Amazon stock fell more than 7% the day after its second-quarter earnings report last week, making it the worst day since the beginning of the pandemic. The decline was due to a rare miss of revenue. The last time Amazon missed revenue forecast was almost three years ago. We understand the negative reaction but don't think the result is as bad as it seems.
The revenue miss was driven by the soft retail business, which benefited significantly in 2020 due to COVID and created tough comparison. If we look at the comparison vs. 2019, the 2-year CAGR of 27% is comfortably ahead of the growth rate pre-COVID.
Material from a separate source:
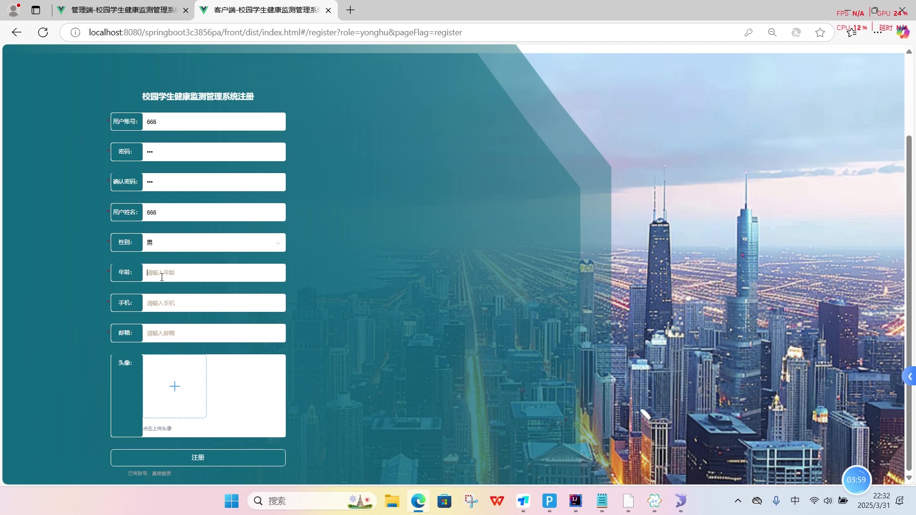Add page to favorites star icon
This screenshot has height=515, width=916.
click(x=820, y=32)
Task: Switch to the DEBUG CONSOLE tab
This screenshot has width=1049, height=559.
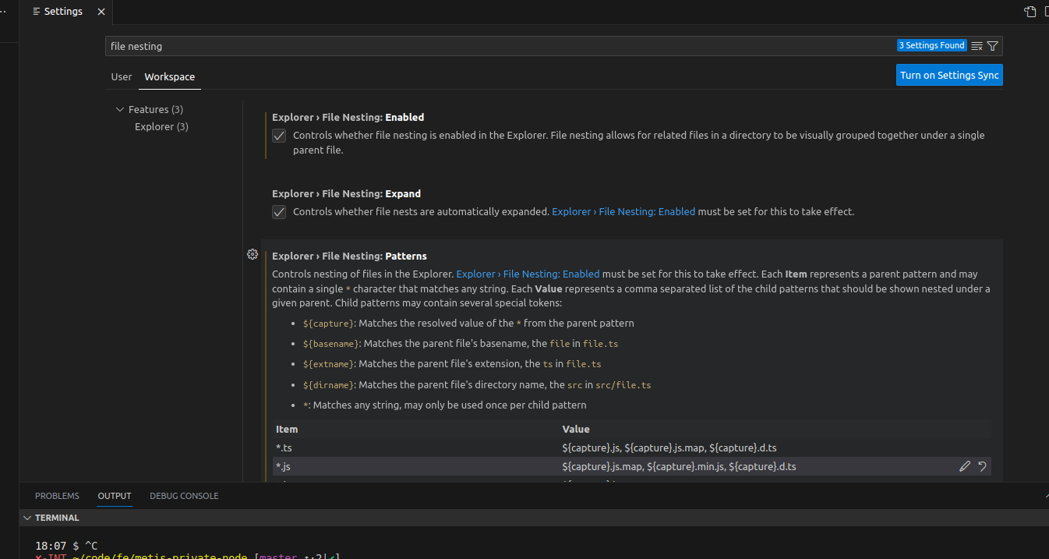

More importantly, the high margin part of the business keeps accelerating in the second quarter, especially AWS and advertising. AWS grew 37%, a significant acceleration compared to 28% growth in FQ4'20 and 32% last quarter. It is now a $60 billion business with ~30% operating margin growing at more than 30%, a rare combination you don't see very often.
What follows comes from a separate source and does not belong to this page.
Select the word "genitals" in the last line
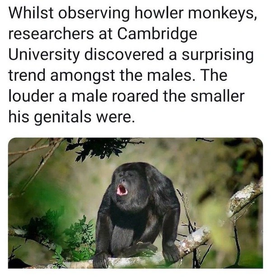This screenshot has height=277, width=271. [x=64, y=118]
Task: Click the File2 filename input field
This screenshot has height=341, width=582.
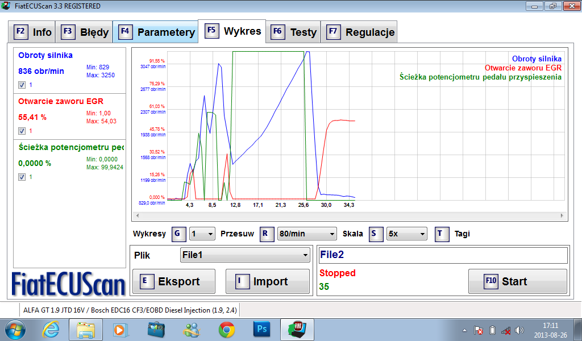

The advertising business also accelerated to 87% growth from ~40% pre-COVID and ran at a $30 billion annualized run rate. Facebook was growing at less than 50% and decelerating at a similar scale to put things into perspective. Together with third-party services and retail subscriptions, the higher-margin portion of Amazon contributed 49% of total revenue compared to less than 40% pre-COVID.